Aus derartigen Anzeichen [gestrichen: In diesen Umständen], die noch durch Ihr Versprechen: ich hätte einen "Pick" auf den Öd.K. (statt Kastr.K.) verstärkt wurden, glaubte ich eine nicht ganz vorurteilsfreie Einstellung Ihrerseits zu erkennen, die mich wie ich offen gestehe [gestrichen: <gestehe>n darf], schmerzlich berührt hat [das Folgende bis zum Ende des Absatzes handschriftlich am unteren Rand der Seite eingefügt:] besonders auch, weil ich glaube, daß sie Sie verhindert, die Dinge in der Analyse, wo sie wirklich [gestrichen: einzig] zu sehen sind, auch unbefangen nachzuprüfen.
Was Ihren zweiten Vorschlag betrifft, so weiß ich nicht, ob Sie Recht daran tun, dabei nur auf Ihre eigene Einstellung Rücksicht zu nehmen und nicht auf die der ganzen Wiener Gruppe, die wohl sehr enttäuscht sein und nichts unversucht lassen wird, um Sie von Ihrem Vorgehen abzubringen. Dazu kommt noch die praktische Schwierigkeit [gestrichen: Auch möchte ich mir erlauben, Sie noch auf eine von Ihnen vernachlässigte praktische Schwierigkeit aufmerksam zu machen, die daran besteht], daß ich bereits im Mai nicht mehr in Wien sein werde, wo doch die Gesellschaft gewöhnlich noch tagt.
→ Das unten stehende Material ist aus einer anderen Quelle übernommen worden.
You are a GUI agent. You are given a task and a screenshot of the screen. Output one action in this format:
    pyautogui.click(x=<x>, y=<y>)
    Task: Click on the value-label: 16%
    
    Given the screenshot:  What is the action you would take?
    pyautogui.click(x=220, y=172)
[Gestrichen: Was Eitingon betrifft, von dem ich die gleiche Nachricht hatte, so hat er über die entscheidenden Vorgänge der letzten Wochen gar nicht unterrichtet <sic>, so dass ich nicht weiss, wie er sich dazu stellen wird und inwieweit es möglich sein wird die schwebenden Parteifragen mit ihm zu diskutieren.]
[Handschriftlich hinzugefügt:] Ich hoffe, lieber Herr Professor, Sie nehmen mir diese Freiheit nicht übel, aber ich sehe in ihr nicht nur die Voraussetzung jeder persönlichen Beziehung, sondern auch das beste Mittel zu einer Verständigung.